---- Records for the exercise
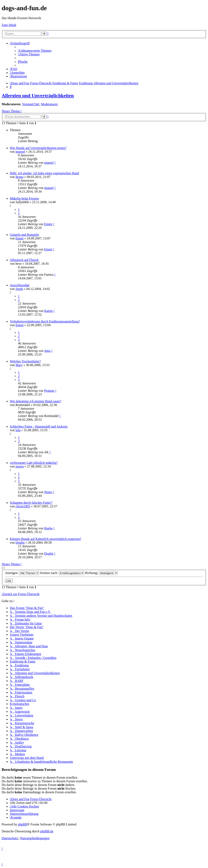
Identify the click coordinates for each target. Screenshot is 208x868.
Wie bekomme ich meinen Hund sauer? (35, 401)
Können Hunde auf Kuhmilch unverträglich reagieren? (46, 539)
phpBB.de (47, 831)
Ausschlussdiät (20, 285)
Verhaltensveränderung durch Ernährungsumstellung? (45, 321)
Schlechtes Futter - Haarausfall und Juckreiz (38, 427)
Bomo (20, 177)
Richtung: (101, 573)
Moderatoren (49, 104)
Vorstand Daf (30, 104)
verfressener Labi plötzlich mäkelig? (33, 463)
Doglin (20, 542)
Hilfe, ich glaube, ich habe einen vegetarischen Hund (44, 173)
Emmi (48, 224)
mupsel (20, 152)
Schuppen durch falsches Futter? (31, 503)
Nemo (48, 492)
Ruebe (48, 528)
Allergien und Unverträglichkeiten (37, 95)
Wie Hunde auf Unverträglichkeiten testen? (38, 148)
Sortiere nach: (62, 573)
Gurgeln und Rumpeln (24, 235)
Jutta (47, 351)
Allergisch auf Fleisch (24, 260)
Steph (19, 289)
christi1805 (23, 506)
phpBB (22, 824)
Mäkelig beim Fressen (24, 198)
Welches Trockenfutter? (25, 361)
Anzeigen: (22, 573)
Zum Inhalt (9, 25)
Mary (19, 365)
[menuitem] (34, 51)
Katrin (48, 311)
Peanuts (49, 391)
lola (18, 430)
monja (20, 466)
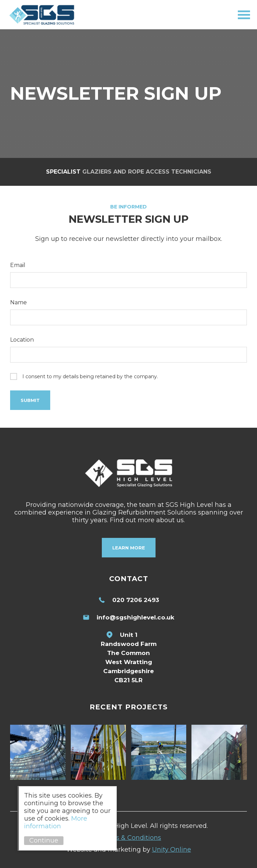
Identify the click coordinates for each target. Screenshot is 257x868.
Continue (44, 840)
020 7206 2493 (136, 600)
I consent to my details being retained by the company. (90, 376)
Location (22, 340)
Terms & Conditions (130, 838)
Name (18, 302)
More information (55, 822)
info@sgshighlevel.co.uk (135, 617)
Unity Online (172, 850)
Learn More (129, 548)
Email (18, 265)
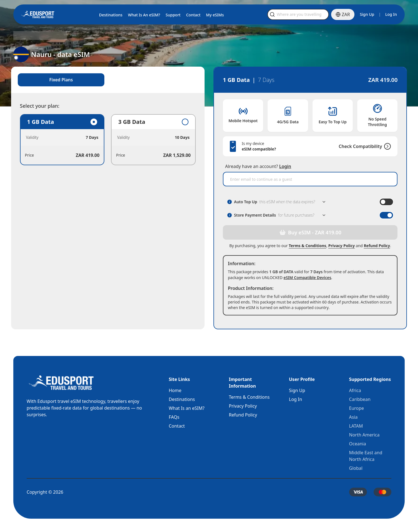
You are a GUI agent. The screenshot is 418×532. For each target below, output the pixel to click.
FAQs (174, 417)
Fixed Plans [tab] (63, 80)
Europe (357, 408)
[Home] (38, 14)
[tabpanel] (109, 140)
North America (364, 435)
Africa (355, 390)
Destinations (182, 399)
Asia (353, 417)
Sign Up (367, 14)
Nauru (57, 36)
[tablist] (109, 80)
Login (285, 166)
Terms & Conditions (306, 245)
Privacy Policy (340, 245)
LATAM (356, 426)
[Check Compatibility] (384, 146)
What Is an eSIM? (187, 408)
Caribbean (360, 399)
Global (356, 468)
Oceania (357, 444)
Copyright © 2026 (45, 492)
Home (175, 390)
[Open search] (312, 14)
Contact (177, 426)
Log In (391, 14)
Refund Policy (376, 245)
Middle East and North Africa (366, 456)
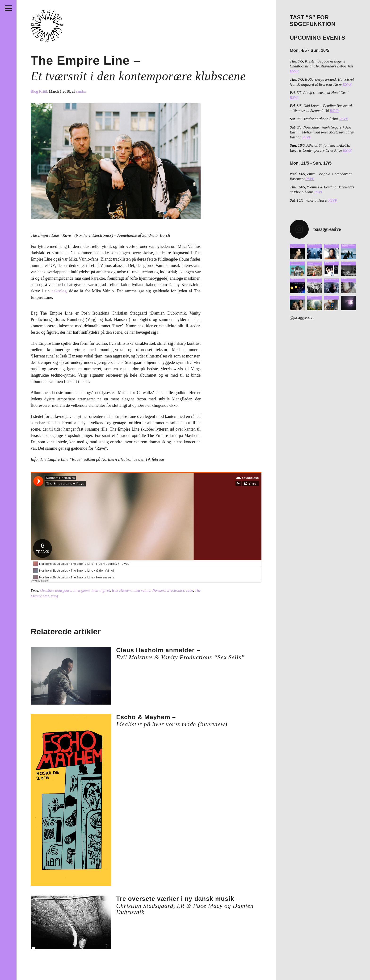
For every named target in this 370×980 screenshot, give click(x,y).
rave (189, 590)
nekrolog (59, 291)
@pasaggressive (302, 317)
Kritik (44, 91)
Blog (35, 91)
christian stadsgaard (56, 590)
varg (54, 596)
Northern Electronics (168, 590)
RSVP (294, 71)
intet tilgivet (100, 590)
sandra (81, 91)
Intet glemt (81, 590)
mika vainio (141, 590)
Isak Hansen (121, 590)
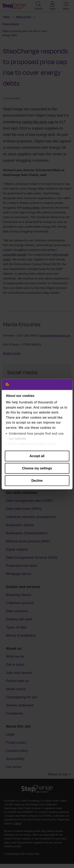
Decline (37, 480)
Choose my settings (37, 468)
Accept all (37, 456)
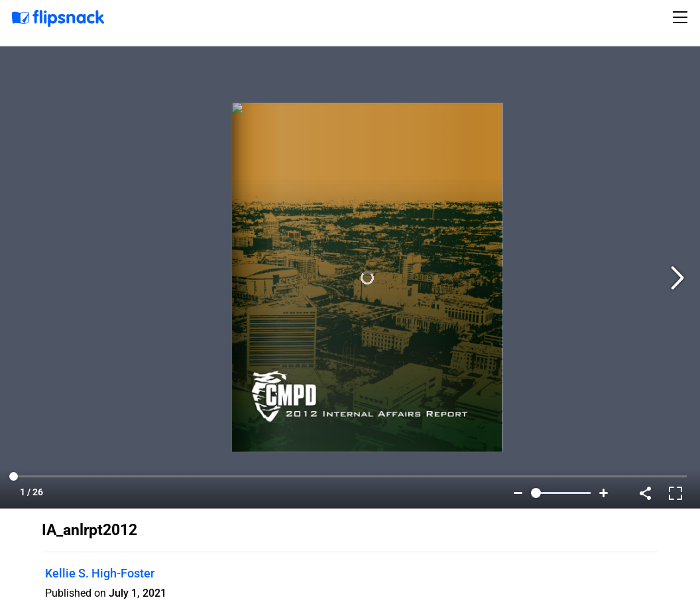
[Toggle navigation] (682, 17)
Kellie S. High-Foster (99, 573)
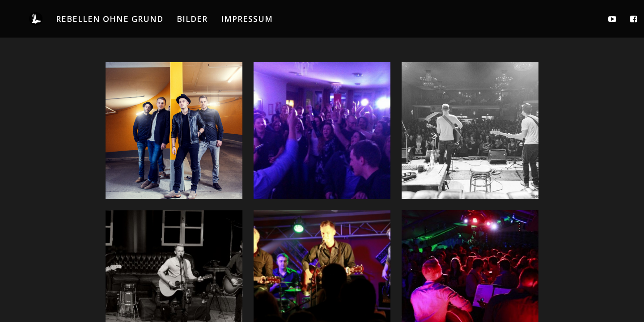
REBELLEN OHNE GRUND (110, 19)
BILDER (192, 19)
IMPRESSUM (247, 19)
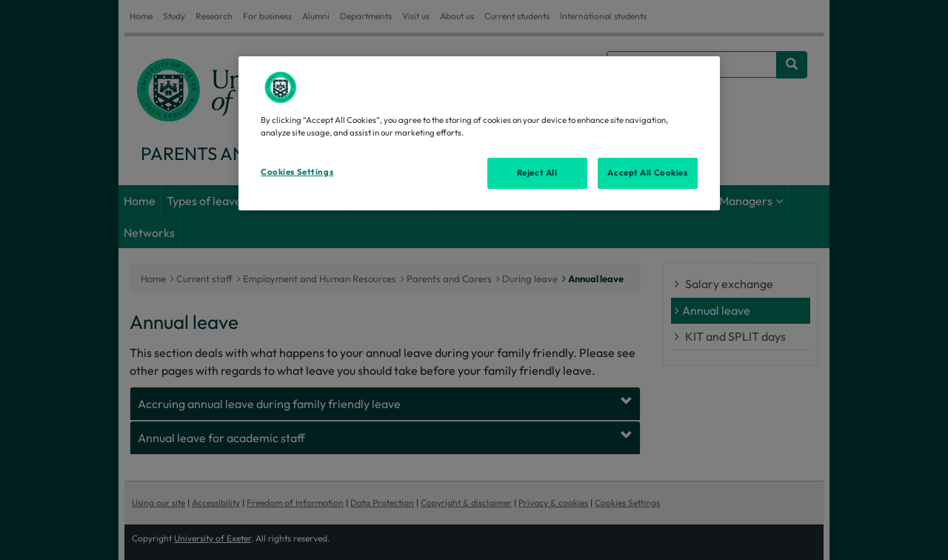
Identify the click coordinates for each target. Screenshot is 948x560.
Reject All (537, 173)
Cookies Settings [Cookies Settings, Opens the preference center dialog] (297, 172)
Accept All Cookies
--------
What to do: Duplicate all the rows above verbatim, omitting the picture lines.

Task response:
Identify the click coordinates for each target. Screenshot is 208x868.
Wie bekomme ich meinen Hund sauer? (35, 401)
Können Hunde auf Kuhmilch unverträglich reagieren? (46, 539)
phpBB.de (47, 831)
Ausschlussdiät (20, 285)
Verhaltensveränderung durch Ernährungsumstellung? (45, 321)
Schlechtes Futter - Haarausfall und Juckreiz (38, 427)
Bomo (20, 177)
Richtung: (101, 573)
Moderatoren (49, 104)
Vorstand Daf (30, 104)
verfressener Labi plötzlich mäkelig? (33, 463)
Doglin (20, 542)
Hilfe, ich glaube, ich habe einen vegetarischen Hund (44, 173)
Emmi (48, 224)
mupsel (20, 152)
Schuppen durch falsches Futter? (31, 503)
Nemo (48, 492)
Ruebe (48, 528)
Allergien und Unverträglichkeiten (37, 95)
Wie Hunde auf Unverträglichkeiten testen? (38, 148)
Sortiere nach: (62, 573)
Gurgeln und Rumpeln (24, 235)
Jutta (47, 351)
Allergisch auf Fleisch (24, 260)
Steph (19, 289)
christi1805 (23, 506)
phpBB (22, 824)
Mäkelig beim Fressen (24, 198)
Welches Trockenfutter? (25, 361)
Anzeigen: (22, 573)
Zum Inhalt (9, 25)
Mary (19, 365)
[menuitem] (34, 51)
Katrin (48, 311)
Peanuts (49, 391)
lola (18, 430)
monja (20, 466)
Identify the click coordinates for each target. Screenshot is 257x868.
Continue (44, 840)
020 7206 2493 (136, 600)
I consent to my details being retained by the company. (90, 376)
Location (22, 340)
Terms & Conditions (130, 838)
Name (18, 302)
More information (55, 822)
info@sgshighlevel.co.uk (135, 617)
Unity Online (172, 850)
Learn More (129, 548)
Email (18, 265)
You are a GUI agent. The screenshot is 418×532. For each target below, output the pixel to click.
FAQs (174, 417)
Fixed Plans [tab] (63, 80)
Europe (357, 408)
[Home] (38, 14)
[tabpanel] (109, 140)
North America (364, 435)
Africa (355, 390)
Destinations (182, 399)
Asia (353, 417)
Sign Up (367, 14)
Nauru (57, 36)
[tablist] (109, 80)
Login (285, 166)
Terms & Conditions (306, 245)
Privacy Policy (340, 245)
LATAM (356, 426)
[Check Compatibility] (384, 146)
What Is an eSIM? (187, 408)
Caribbean (360, 399)
Global (356, 468)
Oceania (357, 444)
Copyright © 2026 (45, 492)
Home (175, 390)
[Open search] (312, 14)
Contact (177, 426)
Log In (391, 14)
Refund Policy (376, 245)
Middle East and North Africa (366, 456)
For every named target in this 370×980 screenshot, give click(x,y).
rave (189, 590)
nekrolog (59, 291)
@pasaggressive (302, 317)
Kritik (44, 91)
Blog (35, 91)
christian stadsgaard (56, 590)
varg (54, 596)
Northern Electronics (168, 590)
RSVP (294, 71)
intet tilgivet (100, 590)
sandra (81, 91)
Intet glemt (81, 590)
mika vainio (141, 590)
Isak Hansen (121, 590)
Decline (37, 480)
Choose my settings (37, 468)
Accept all (37, 456)
[Toggle navigation] (682, 17)
Kellie S. High-Foster (99, 573)
REBELLEN OHNE GRUND (110, 19)
BILDER (192, 19)
IMPRESSUM (247, 19)
Identify the click coordinates for each target. Screenshot is 948x560.
Reject All (537, 173)
Cookies Settings [Cookies Settings, Opens the preference center dialog] (297, 172)
Accept All Cookies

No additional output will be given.